Comment 3 Neil Horman 2009-05-18 15:34:36 UTC 
So, I don't have enough hosts to actually validate all the links, but I setup a few hundred SA and SPD entries (1 24 bit subnet worth of each) and started racoon in the foreground with debug maxed out.  I was able to observe racoon read all of the resultant entries produced by the SPDDUMP it issues at startup, so I'm not sure whats going on here.  I agree the above commits look like they might improve performance in reading those entries, but I'm hesitant to take them just because something might be a bit slow.  That said, I am using newer kernel that has some fixes for UNIX sockets in it (although I could have sworn setkey uses the PF_KEY address family rather than PF_UNIX, I'll need to check on that).  Anywho, can the customer try this with the latest kernel?

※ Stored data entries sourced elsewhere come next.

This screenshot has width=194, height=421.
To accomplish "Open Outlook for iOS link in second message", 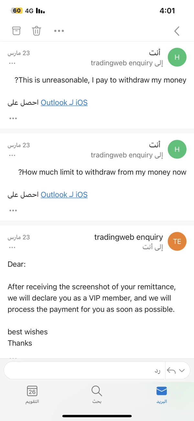I will 64,195.
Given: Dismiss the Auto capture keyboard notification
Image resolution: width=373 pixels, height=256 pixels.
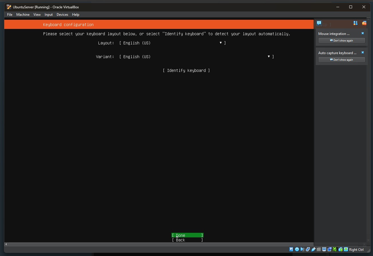Looking at the screenshot, I should [363, 53].
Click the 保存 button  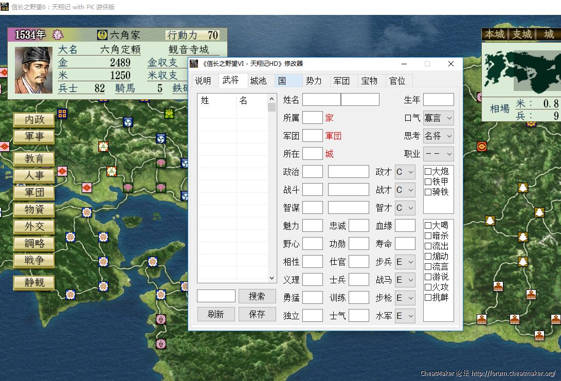(257, 314)
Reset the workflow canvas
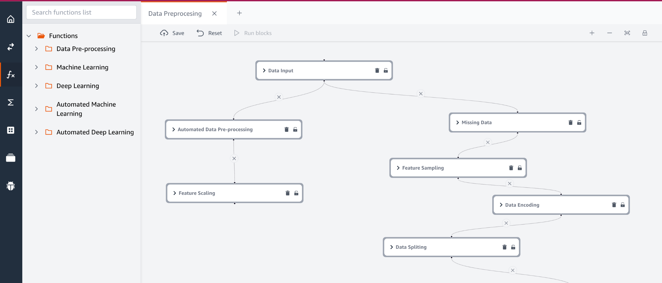This screenshot has height=283, width=662. 209,33
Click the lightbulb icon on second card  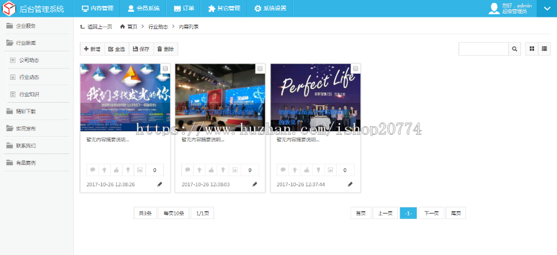click(x=223, y=170)
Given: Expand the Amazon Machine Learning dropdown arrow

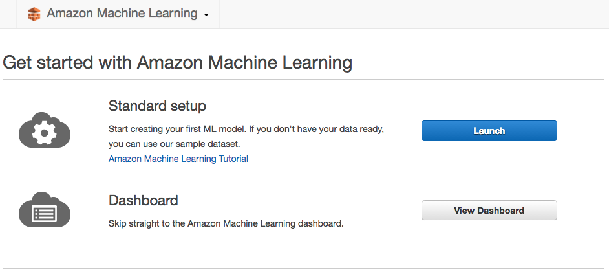Looking at the screenshot, I should coord(206,15).
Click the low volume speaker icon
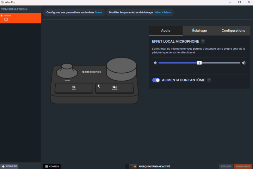This screenshot has height=169, width=253. 155,63
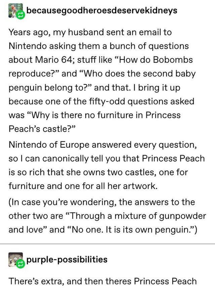
Task: Click the reply "There's extra, and then theres"
Action: [x=103, y=281]
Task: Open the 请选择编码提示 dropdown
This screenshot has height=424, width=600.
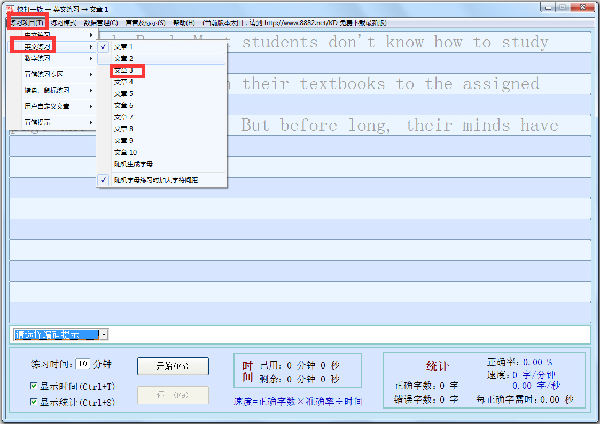Action: 105,334
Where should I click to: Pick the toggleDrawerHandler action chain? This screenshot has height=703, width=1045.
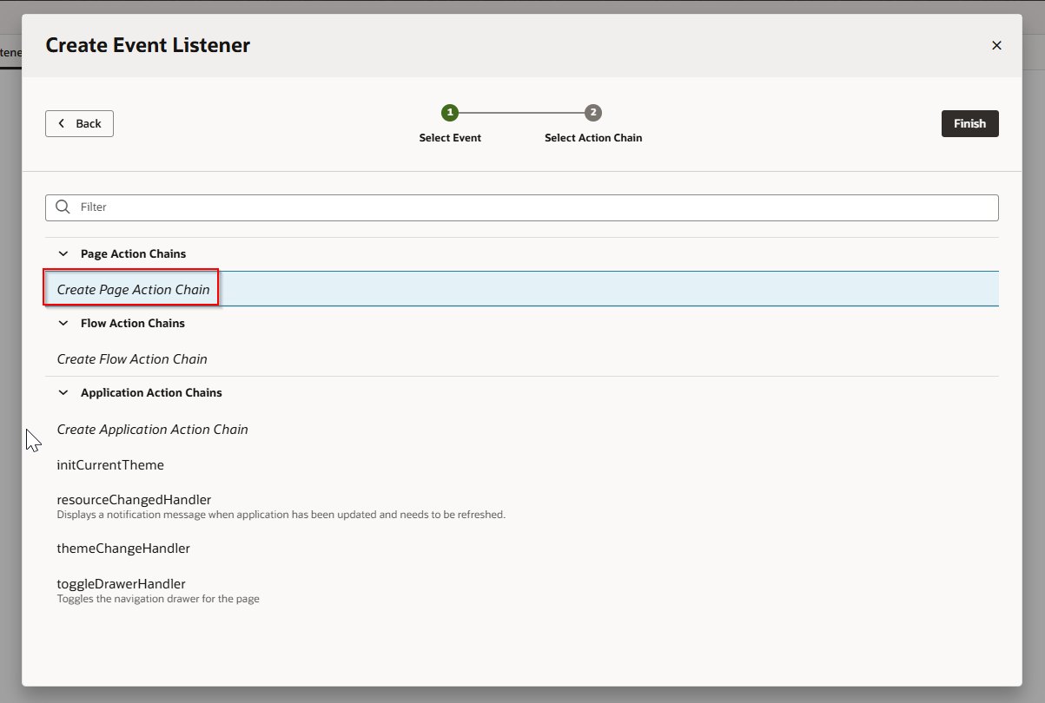121,584
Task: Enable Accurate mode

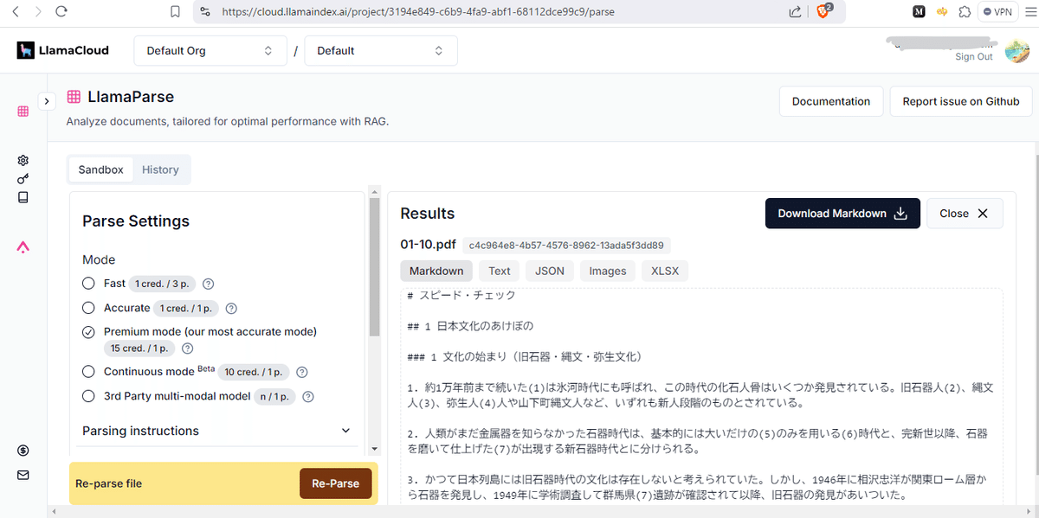Action: 87,307
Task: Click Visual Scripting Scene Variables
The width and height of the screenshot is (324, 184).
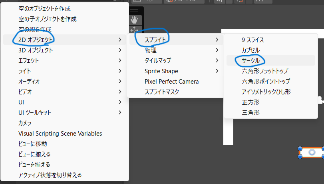Action: [60, 133]
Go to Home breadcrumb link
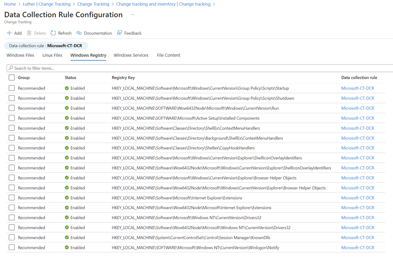This screenshot has width=393, height=270. [x=10, y=4]
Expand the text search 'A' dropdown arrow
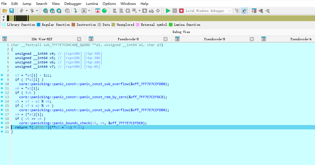The height and width of the screenshot is (165, 315). 89,11
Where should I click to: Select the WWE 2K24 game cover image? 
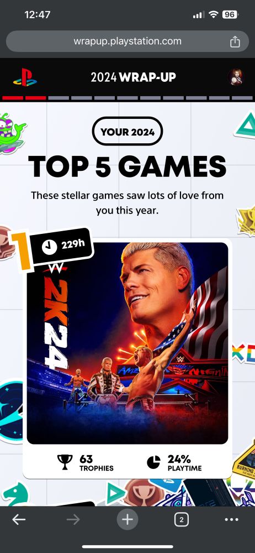click(128, 343)
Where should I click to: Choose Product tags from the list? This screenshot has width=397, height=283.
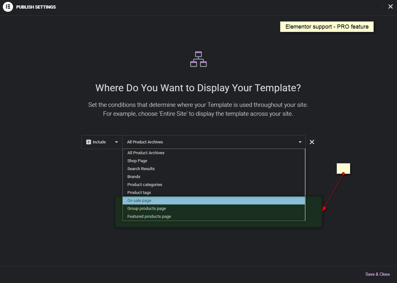tap(139, 192)
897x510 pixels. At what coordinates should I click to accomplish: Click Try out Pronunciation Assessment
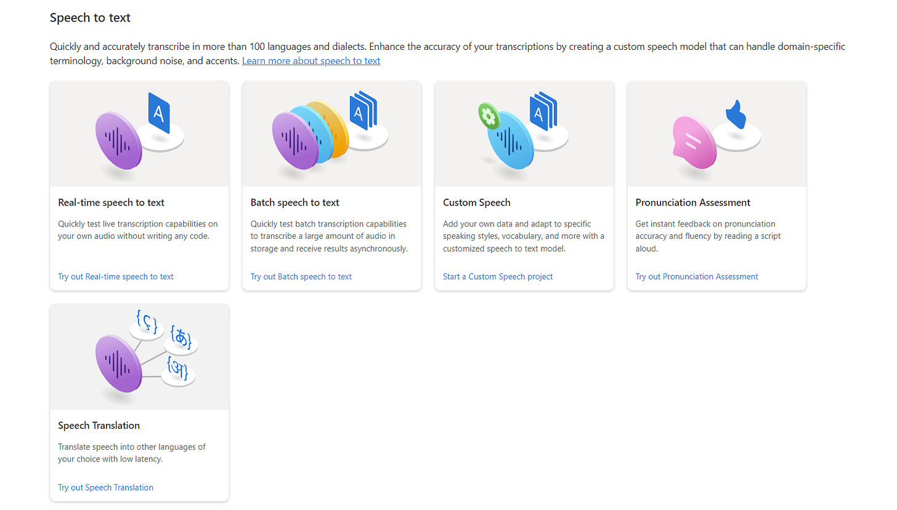click(x=696, y=276)
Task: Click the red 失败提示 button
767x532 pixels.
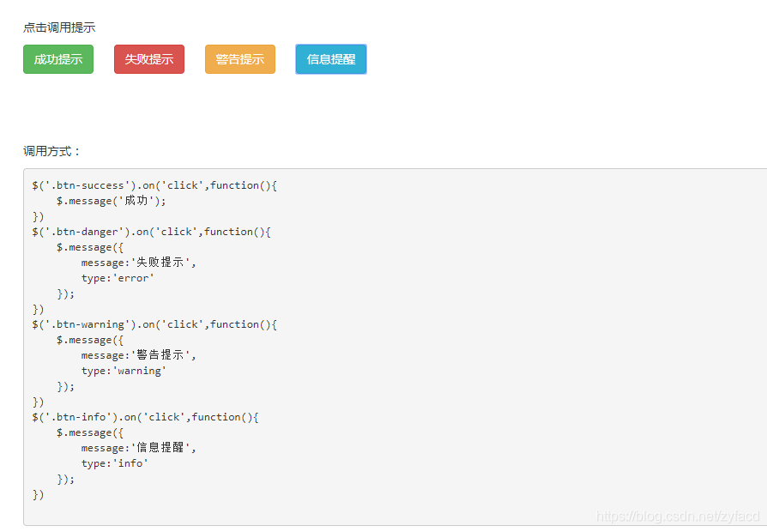Action: pos(148,59)
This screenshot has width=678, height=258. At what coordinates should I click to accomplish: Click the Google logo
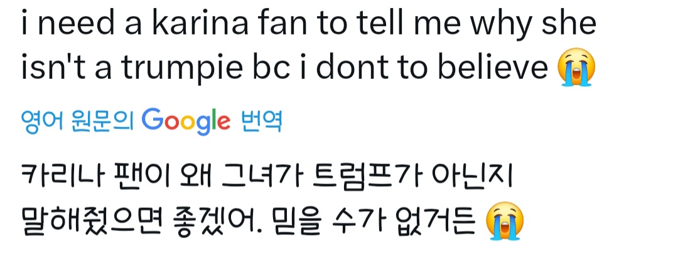coord(186,121)
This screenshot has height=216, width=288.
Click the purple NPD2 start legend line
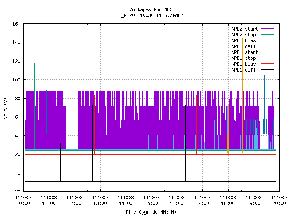[x=268, y=29]
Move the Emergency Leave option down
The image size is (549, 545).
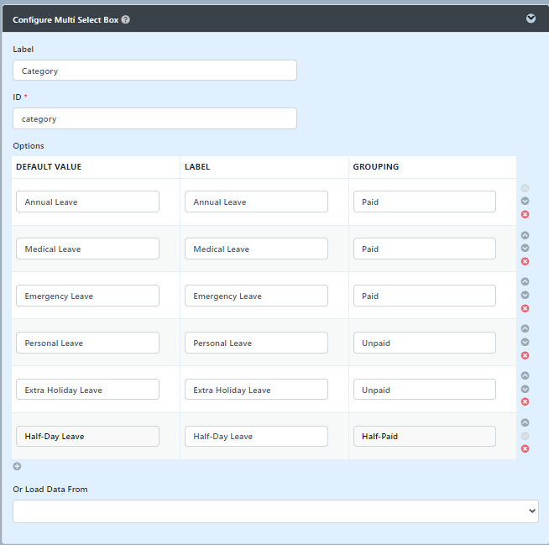525,296
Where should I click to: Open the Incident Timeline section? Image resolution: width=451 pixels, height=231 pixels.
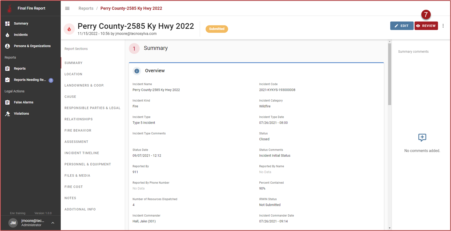coord(82,153)
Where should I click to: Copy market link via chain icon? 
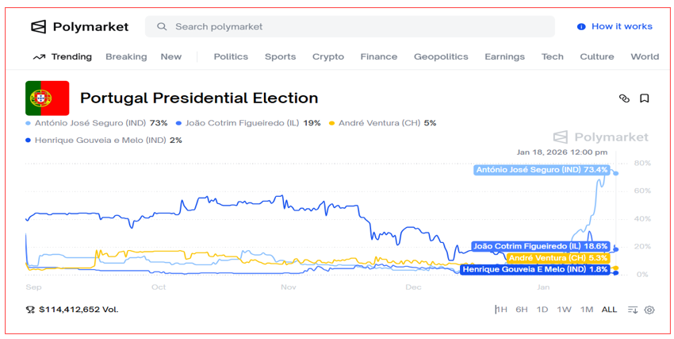[624, 98]
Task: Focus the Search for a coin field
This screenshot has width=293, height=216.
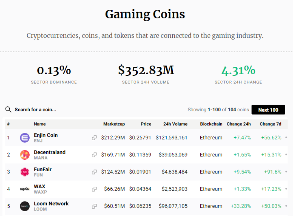Action: point(35,110)
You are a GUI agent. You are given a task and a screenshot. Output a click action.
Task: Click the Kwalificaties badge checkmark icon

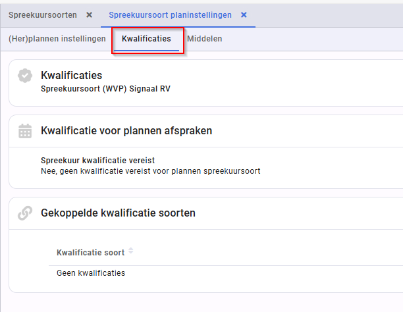point(25,76)
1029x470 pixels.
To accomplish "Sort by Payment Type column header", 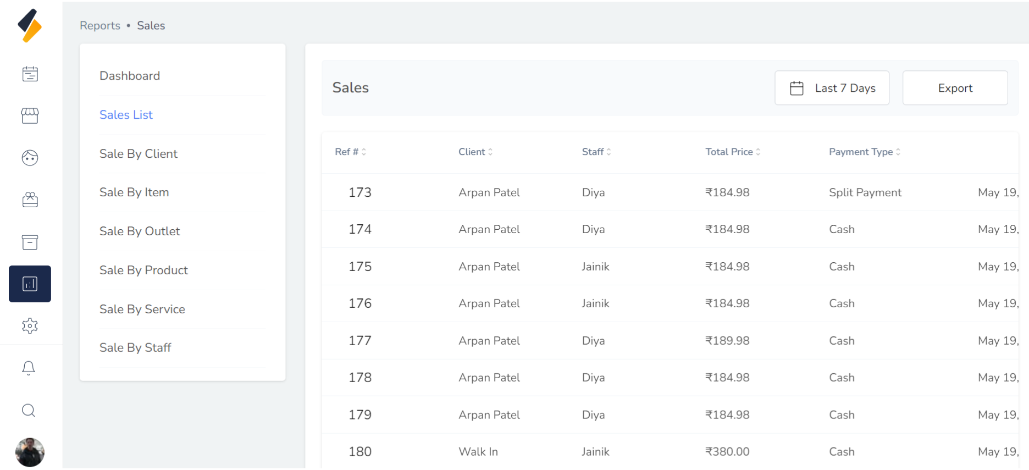I will (864, 152).
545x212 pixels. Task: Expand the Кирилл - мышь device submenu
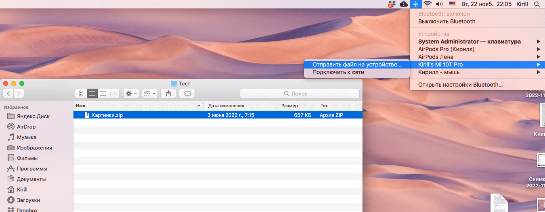point(439,72)
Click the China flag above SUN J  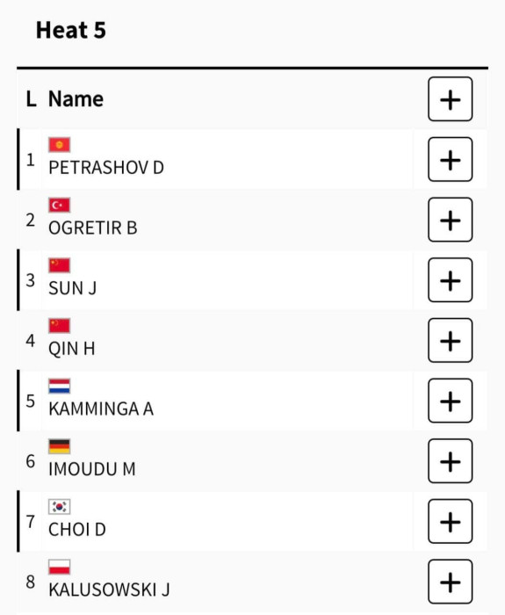click(60, 265)
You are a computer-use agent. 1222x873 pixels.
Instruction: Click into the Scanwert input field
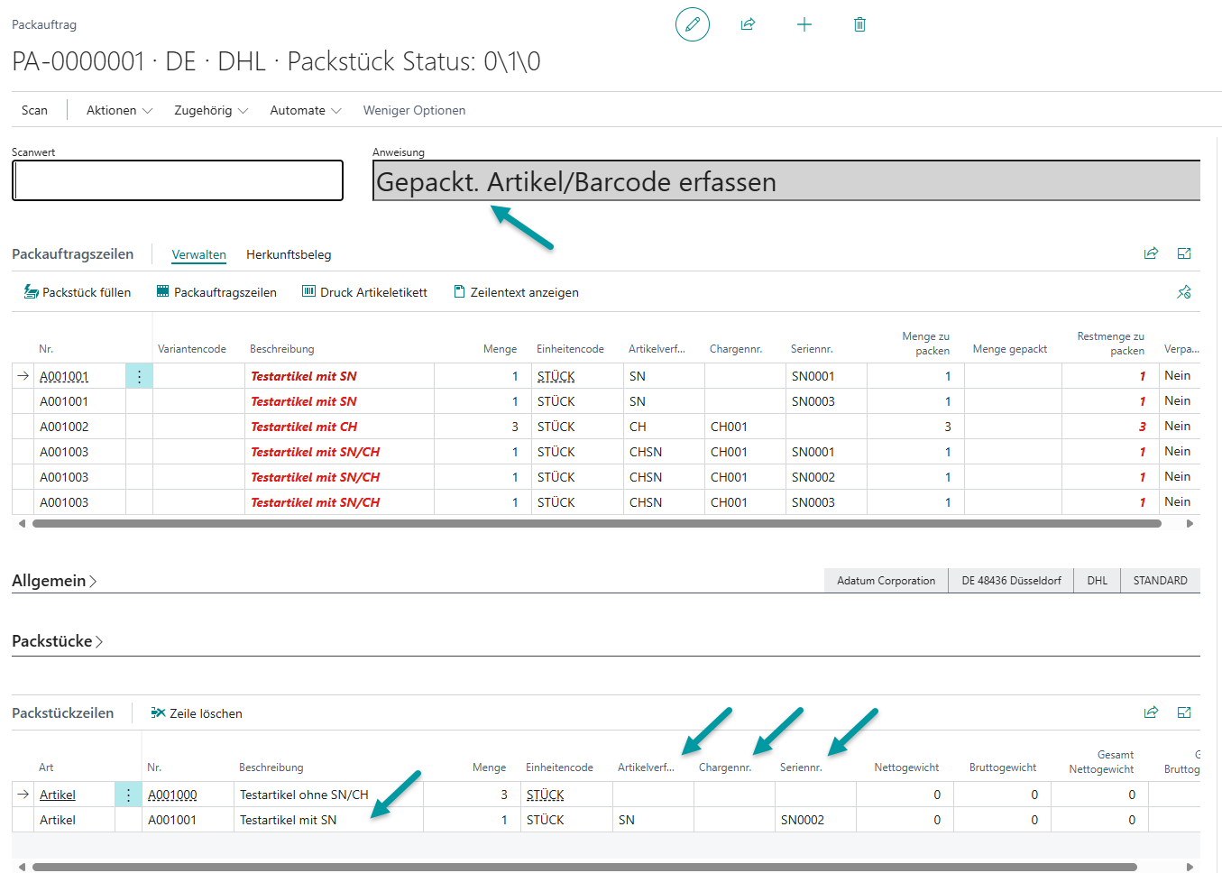pos(178,180)
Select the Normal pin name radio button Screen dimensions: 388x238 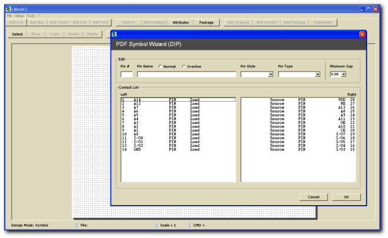coord(160,66)
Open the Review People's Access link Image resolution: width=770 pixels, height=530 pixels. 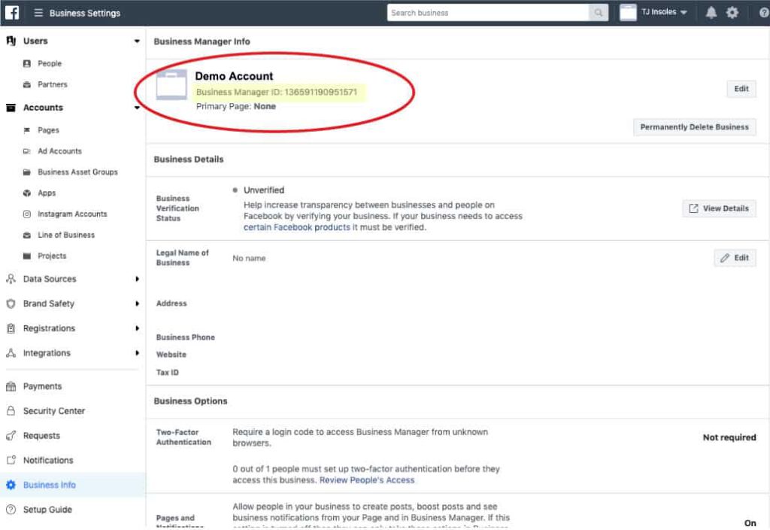pyautogui.click(x=367, y=480)
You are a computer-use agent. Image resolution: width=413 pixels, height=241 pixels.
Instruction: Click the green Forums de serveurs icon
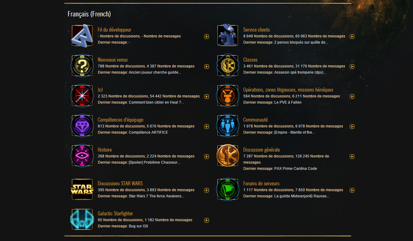(228, 189)
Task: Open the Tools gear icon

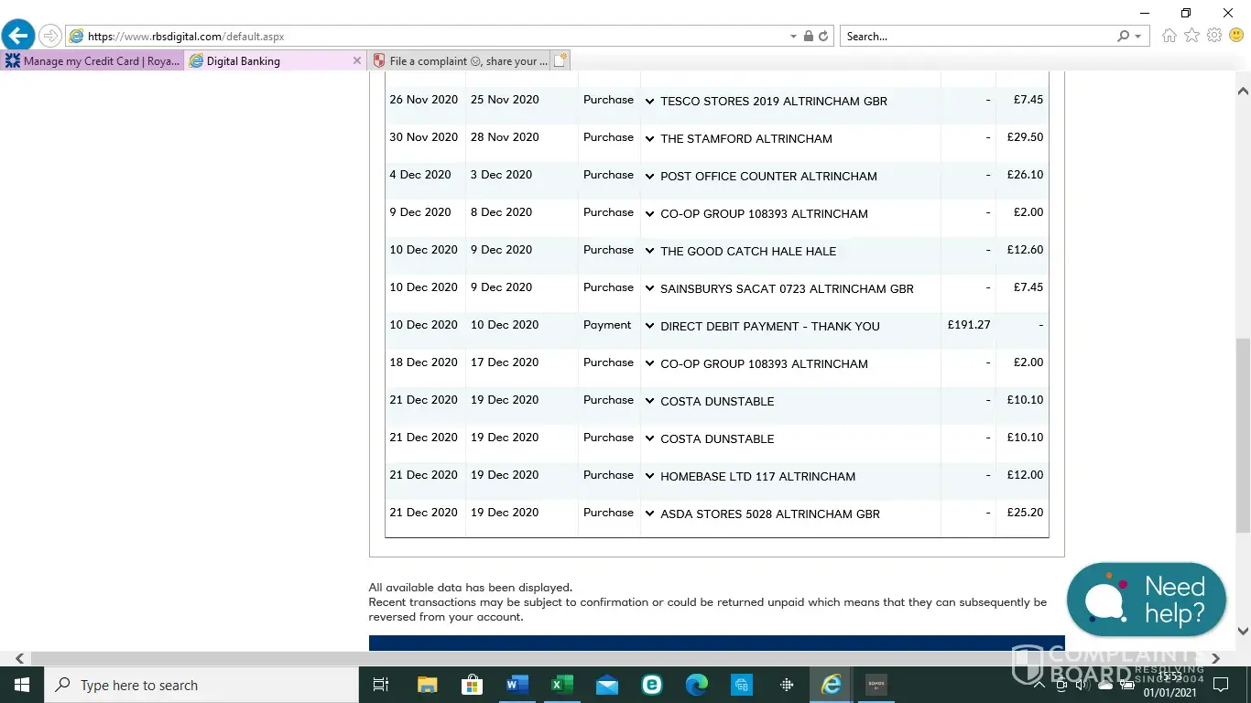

Comment 6 Neil Horman 2009-05-18 16:54:33 UTC 
I can read the bugzilla, I'm saying I can't reproduce the problem.  I loaded 254 SPD rules and 254 associated SA rules on a system, and started racoon in the foreground with full debug.  Parsing through the output, I see that racoon reads all 254 entries from the X_SPDDUMP request. (te results are on amd-toonie2-01.rhts.bos.redhat.com:/root/resutls if you want to see, just grep sub: results).  Anywho, it obviously works for me on the system I'm using.  Looking at the patches above, I see how they might help, but the first looks like an abi breaker, so its out.  The second looks doable, but before we take it, I'd really like to see the problem occur consistently, and then cease to occur when we take the patch.  My guess is that there is a load aspect to the problem that isn't being considered here.  As an alternative, the second patch should apply pretty cleanly to the rhel5 kernel I think.  Can the customer try a test kernel out with the second of the above patches included to confirm the fix?
Comment 7 Marc Milgram 2009-05-18 17:04:13 UTC 
The customer is willing to try a test kernel in order to confirm the fix.
Comment 8 Neil Horman 2009-05-18 20:41:52 UTC 
Gah, the second patch is pretty non-descript, but it requires the first patch to work properly, which makes the whole thing an ABI breaker.  I'm going to try to hack something together to make this work, but I can't promise anything.

In the meantime, I expect that the customer can work around this issue (assuming the problem is what we assume it is), but setting  /proc/sys/net/core/rmem_default and rmem_max to very large numbers.  If racoon doesn't explicitly reset those values on any sockets that it opens, that should prevent blocks/drops on the pf_key protocol and avoid this issue.  If so, the raccoon startup script can be adjusted to ensure that it starts with a sufficiently large buffer space to make the problem avoidable.  Please relay that to the customer and let me know how that works out.